** Opening Passage shown block **
Sequencing Results and Gold Standard Variant Identification
Sequencing resulted in a mean of 21 million reads (range, 14 million to 28 million) for each mixed and pure sample in the study (Table 1). Read quality and mapping statistics were examined and found to be similar for all sequenced samples. Coverage analysis revealed a mean coverage across the entire target region of 1606-fold for all samples (range, 1155 to 1969) and that a mean of 91% (range, 89% to 92%) and 81% (range, 75% to 84%) of the targeted positions in each sample had 500× and 1000× coverage, respectively. Complete sequencing and read mapping statistics are given in Supplemental Tables S4 and S5 for pure and mixed samples, respectively.
Two standard variant identification programs, GATK and SAMtools, were then used to identify all SNVs in the five pure samples to establish a set of gold standard SNVs for all subsequent analyses. These programs were used because their performance in identifying constitutional variants has been established in a large number of genomic studies.18,31,32 Variant identification was performed jointly on all samples, and discordant calls were masked in downstream analyses (see Materials and Methods). This resulted in 602 distinct gold standard SNVs across the five HapMap samples, with a mean of 267 per sample (range, 231 to 294). Of all identified SNVs, 97.7% (588 of 602) were present in dbSNP (version 137), and 100% of the genotypes that overlapped publically available, array-based HapMap genotypes for these samples were concordant; those variants that were not present in dbSNP were also included in the gold standard set, all of which seemed to be high-quality inherited variants on manual review. Variants were subsequently extracted for each sample used in the dilution series that were unique relative to NA17989 (which was used as the major sample in the dilution series) and heterozygous because these were expected to occur at VAFs that were half that of the mix proportion in the mixed samples (ie, 25%, 10%, 5%, and 2.5%). There were 427 of these minor gold standard variants across the four mixed samples (mean per sample, 107; range, 98 to 115), including 56 coding region variants (mean per sample, 14; range, 8 to 21), which were used to evaluate the performance of variant identification programs for detecting low-frequency variants.
** Closing Passage shown block **
** Opening Data shown block **
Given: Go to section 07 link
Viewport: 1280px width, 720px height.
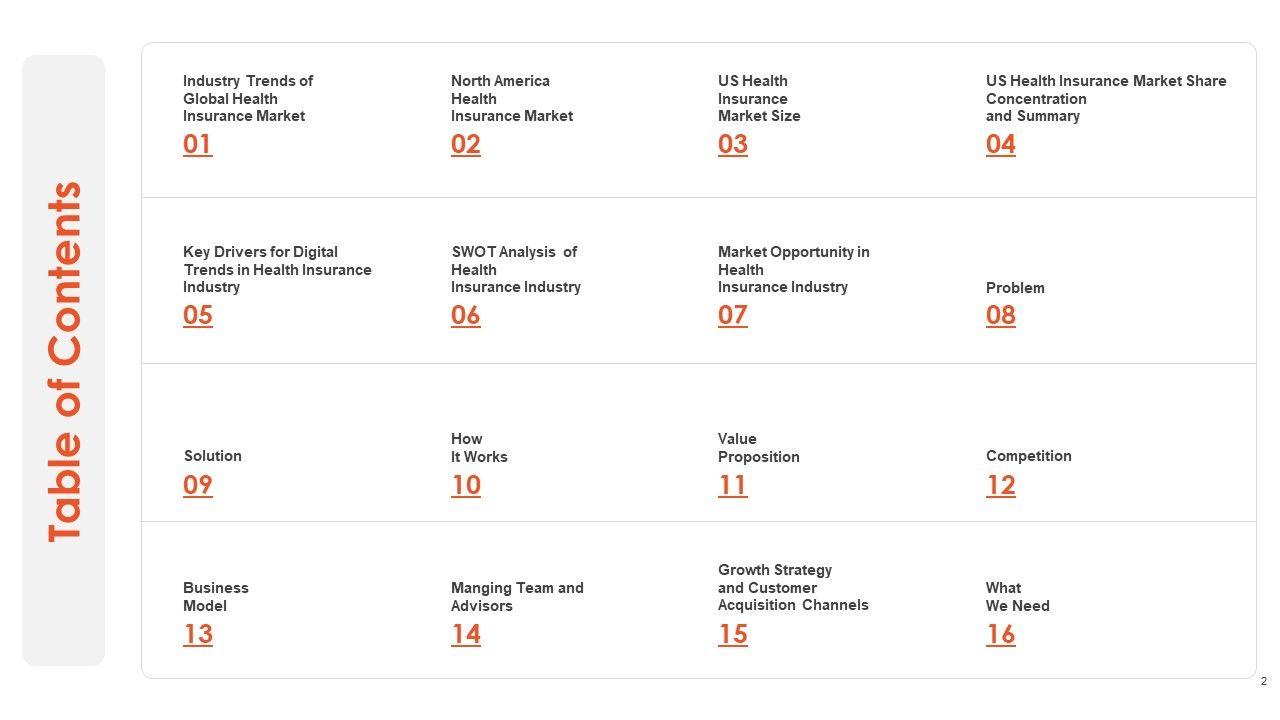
** Closing Data shown block **
Change the sequencing results text between "Sequencing Results and" and "mixed samples, respectively.", inclusive, so that every "samples" becomes "specimens", and give that span again.

Sequencing Results and Gold Standard Variant Identification
Sequencing resulted in a mean of 21 million reads (range, 14 million to 28 million) for each mixed and pure sample in the study (Table 1). Read quality and mapping statistics were examined and found to be similar for all sequenced specimens. Coverage analysis revealed a mean coverage across the entire target region of 1606-fold for all specimens (range, 1155 to 1969) and that a mean of 91% (range, 89% to 92%) and 81% (range, 75% to 84%) of the targeted positions in each sample had 500× and 1000× coverage, respectively. Complete sequencing and read mapping statistics are given in Supplemental Tables S4 and S5 for pure and mixed specimens, respectively.